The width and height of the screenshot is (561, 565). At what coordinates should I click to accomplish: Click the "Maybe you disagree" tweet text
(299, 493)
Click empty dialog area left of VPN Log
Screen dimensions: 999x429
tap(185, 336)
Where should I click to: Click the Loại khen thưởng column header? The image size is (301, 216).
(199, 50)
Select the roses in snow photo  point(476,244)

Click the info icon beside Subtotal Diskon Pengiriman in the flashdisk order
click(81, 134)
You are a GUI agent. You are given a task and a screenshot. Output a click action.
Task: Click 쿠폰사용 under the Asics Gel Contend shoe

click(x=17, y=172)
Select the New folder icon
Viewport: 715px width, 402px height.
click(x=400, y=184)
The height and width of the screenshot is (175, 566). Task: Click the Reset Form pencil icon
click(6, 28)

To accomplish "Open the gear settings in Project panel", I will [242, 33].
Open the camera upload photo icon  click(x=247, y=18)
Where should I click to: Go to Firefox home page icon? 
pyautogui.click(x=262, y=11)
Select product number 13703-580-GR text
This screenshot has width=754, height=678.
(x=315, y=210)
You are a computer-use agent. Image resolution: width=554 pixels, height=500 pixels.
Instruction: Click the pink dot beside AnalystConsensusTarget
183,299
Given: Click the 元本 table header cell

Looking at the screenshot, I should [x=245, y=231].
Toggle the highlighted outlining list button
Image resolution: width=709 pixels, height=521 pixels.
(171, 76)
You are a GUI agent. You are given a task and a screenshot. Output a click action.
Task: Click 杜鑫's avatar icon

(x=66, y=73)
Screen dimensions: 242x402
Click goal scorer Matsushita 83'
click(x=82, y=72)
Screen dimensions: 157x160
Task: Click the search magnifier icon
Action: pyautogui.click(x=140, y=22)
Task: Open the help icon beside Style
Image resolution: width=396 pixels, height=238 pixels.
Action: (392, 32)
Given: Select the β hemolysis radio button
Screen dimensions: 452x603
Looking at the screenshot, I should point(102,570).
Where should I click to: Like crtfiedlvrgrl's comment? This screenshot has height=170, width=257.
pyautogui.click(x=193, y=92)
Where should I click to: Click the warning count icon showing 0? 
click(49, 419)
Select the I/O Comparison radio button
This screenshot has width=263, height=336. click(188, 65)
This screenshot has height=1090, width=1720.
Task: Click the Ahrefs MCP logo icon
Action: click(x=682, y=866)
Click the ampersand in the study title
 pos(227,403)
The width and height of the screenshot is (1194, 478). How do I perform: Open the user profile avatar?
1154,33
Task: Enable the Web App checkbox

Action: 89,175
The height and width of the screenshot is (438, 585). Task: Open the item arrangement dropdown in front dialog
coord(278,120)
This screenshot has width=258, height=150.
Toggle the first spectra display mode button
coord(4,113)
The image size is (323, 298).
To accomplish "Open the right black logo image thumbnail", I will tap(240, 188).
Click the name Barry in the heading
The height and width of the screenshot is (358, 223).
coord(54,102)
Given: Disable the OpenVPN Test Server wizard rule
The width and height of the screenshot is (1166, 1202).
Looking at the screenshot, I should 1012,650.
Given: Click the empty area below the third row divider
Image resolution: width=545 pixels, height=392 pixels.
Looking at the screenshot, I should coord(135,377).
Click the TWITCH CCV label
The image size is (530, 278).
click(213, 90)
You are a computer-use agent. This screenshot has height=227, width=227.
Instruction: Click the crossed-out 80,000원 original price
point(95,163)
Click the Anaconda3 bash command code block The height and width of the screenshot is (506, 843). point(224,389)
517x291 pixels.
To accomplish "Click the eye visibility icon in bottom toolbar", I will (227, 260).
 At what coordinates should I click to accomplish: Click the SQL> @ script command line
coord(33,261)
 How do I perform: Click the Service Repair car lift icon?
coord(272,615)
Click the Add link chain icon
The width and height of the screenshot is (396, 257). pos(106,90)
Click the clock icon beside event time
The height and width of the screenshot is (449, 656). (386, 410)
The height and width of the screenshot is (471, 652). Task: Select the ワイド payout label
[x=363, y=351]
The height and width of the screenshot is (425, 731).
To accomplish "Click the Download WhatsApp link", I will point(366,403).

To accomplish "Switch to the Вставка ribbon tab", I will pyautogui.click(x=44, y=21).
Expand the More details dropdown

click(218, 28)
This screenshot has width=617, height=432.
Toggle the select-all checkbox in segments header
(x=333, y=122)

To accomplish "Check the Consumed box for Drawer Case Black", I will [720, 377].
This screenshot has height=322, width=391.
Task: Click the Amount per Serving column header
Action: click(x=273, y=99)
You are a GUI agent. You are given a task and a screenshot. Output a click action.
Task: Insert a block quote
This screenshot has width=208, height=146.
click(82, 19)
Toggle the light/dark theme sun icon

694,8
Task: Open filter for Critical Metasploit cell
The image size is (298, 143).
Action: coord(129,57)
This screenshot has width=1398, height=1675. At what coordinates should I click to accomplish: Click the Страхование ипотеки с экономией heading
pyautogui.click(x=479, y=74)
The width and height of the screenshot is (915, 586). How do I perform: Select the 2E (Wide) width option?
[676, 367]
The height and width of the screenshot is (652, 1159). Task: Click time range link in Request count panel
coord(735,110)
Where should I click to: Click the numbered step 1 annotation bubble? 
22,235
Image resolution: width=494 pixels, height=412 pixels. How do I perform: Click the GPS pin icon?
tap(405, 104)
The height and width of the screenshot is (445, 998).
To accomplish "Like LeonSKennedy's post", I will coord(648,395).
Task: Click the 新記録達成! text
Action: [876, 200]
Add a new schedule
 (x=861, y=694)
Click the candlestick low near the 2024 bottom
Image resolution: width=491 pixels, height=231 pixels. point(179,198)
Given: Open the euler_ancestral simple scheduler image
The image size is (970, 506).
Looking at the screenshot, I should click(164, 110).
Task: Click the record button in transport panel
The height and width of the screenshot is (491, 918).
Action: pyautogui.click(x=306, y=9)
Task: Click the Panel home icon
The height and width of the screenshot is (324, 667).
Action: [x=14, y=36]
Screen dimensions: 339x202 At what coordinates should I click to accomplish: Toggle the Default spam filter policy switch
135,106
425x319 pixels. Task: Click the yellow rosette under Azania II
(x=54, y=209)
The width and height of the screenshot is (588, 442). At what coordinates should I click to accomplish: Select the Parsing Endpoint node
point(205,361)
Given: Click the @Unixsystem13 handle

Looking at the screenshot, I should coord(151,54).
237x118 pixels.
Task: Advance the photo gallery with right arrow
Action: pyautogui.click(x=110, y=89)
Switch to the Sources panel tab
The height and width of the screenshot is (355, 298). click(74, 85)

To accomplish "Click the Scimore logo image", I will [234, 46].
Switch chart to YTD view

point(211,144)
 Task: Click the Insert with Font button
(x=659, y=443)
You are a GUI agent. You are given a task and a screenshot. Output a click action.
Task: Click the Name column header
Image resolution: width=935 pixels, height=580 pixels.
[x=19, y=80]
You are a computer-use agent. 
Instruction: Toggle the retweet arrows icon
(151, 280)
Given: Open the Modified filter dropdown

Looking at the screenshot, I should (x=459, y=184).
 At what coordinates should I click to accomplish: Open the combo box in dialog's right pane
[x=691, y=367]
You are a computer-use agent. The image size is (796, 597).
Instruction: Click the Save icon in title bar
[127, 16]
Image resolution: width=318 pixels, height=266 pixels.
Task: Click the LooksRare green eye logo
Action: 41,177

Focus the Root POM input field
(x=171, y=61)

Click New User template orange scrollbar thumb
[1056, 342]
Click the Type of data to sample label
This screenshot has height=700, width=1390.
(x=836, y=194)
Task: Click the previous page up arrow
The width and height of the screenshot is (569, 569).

------------------------------------------------------------

## Action item:
Wherever a line contains the string "computer", copy that line from the data.

## Finished task:
You are a computer-use agent. Image resolution: width=554 pixels, height=500 pixels.
You are a computer-use agent. This screenshot has height=227, width=227.
You are a computer-use agent. 
You are a computer-use agent. The image size is (796, 597).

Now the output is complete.